Keep words token filter
The keep_words
token filter is designed to keep only certain words during the analysis process. This filter is useful if you have a large body of text but are only interested in certain keywords or terms.
Parameters
The keep_words
token filter can be configured with the following parameters.
Parameter | Required/Optional | Data type | Description |
---|---|---|---|
keep_words | Required if keep_words_path is not configured | List of strings | The list of words to keep. |
keep_words_path | Required if keep_words is not configured | String | The path to the file containing the list of words to keep. |
keep_words_case | Optional | Boolean | Whether to lowercase all words during comparison. Default is false . |
Example
The following example request creates a new index named my_index
and configures an analyzer with a keep_words
filter:
PUT my_index
{
"settings": {
"analysis": {
"analyzer": {
"custom_keep_word": {
"tokenizer": "standard",
"filter": [ "keep_words_filter" ]
}
},
"filter": {
"keep_words_filter": {
"type": "keep",
"keep_words": ["example", "world", "opensearch"],
"keep_words_case": true
}
}
}
}
}
Generated tokens
Use the following request to examine the tokens generated using the analyzer:
GET /my_index/_analyze
{
"analyzer": "custom_keep_word",
"text": "Hello, world!
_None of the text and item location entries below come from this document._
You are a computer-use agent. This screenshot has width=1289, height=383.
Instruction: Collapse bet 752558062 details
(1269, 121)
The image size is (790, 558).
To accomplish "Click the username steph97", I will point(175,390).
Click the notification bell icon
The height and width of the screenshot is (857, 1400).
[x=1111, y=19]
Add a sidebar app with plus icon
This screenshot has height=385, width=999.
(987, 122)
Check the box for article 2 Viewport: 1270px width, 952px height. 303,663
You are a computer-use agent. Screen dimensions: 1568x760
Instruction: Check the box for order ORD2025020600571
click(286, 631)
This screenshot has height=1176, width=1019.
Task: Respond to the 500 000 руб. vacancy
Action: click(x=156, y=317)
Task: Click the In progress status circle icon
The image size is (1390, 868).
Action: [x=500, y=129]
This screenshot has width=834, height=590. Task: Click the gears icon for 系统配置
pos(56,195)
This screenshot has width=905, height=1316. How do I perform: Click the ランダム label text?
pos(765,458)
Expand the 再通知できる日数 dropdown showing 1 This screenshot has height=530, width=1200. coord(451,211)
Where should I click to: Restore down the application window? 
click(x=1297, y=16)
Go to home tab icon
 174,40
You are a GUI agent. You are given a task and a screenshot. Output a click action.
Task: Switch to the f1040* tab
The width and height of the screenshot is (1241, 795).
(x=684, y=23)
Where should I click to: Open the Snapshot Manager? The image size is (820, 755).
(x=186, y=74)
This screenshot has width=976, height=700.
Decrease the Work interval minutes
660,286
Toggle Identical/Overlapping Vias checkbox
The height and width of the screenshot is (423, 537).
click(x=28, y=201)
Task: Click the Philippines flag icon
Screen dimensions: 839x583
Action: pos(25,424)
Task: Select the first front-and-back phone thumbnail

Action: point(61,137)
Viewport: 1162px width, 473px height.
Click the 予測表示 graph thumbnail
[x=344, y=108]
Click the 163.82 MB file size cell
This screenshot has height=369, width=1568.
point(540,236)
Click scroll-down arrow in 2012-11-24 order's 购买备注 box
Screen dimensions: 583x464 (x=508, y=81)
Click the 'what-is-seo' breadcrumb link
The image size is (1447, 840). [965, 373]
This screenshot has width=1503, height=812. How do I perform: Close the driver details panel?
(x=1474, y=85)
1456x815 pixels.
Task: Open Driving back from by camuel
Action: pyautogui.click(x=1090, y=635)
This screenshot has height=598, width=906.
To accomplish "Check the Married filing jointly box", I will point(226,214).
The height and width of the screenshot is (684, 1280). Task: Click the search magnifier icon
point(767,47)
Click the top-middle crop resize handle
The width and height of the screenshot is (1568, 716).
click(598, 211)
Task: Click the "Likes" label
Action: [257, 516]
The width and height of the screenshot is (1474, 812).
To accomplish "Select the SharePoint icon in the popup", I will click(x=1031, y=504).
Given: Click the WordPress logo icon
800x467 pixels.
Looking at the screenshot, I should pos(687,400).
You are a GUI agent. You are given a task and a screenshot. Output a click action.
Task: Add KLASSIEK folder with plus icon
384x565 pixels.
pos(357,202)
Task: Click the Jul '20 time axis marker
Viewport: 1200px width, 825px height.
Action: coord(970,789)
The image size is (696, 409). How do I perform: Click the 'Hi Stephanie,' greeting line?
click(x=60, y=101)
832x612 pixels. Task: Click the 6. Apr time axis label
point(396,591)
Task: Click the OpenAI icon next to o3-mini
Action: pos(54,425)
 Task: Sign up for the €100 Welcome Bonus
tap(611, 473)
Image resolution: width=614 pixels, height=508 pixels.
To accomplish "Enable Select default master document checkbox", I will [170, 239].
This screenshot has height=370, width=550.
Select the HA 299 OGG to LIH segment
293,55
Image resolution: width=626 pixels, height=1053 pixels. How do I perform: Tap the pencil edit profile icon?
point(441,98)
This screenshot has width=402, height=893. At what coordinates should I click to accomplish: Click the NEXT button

This is an OpenSearch example."
}
The response contains the generated tokens:
{
"tokens": [
{
"token": "world",
"start_offset": 7,
"end_offset": 12,
"type": "<ALPHANUM>",
"position": 1
},
{
"token": "OpenSearch",
"start_offset": 25,
"end_offset": 35,
"type": "<ALPHANUM>",
"position": 5
},
{
"token": "example",
"start_offset": 36,
"end_offset": 43,
"type": "<ALPHANUM>",
"position": 6
}
]
}